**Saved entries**
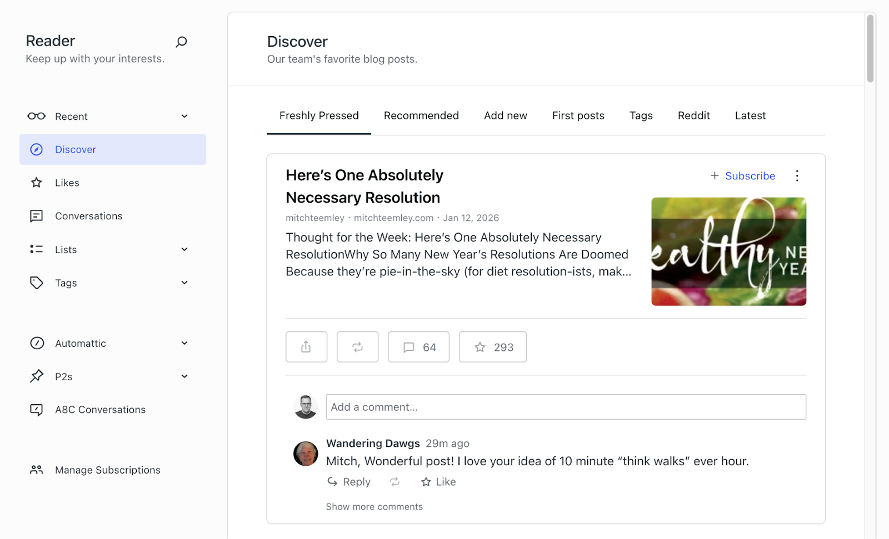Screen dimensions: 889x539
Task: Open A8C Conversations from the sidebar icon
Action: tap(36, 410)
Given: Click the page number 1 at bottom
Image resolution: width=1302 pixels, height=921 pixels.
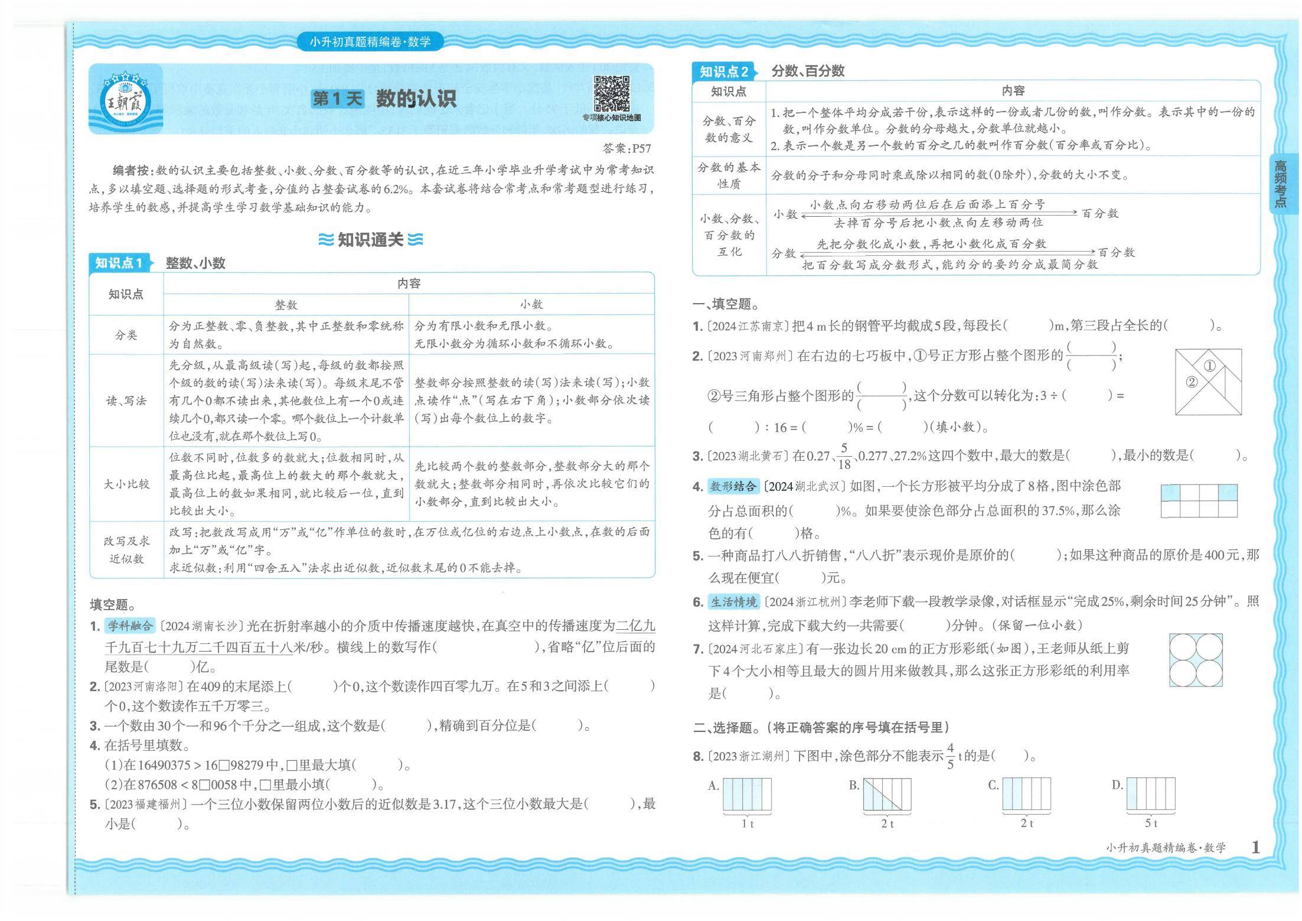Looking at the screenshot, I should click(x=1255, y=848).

**Work task**
Nothing but the lines from the one containing "Given: Click the page number 1 at bottom" through the final line of the entries above should be given again, each exactly as written; omit the pictures.

**Worked solution**
Given: Click the page number 1 at bottom
Image resolution: width=1302 pixels, height=921 pixels.
Looking at the screenshot, I should click(x=1255, y=848).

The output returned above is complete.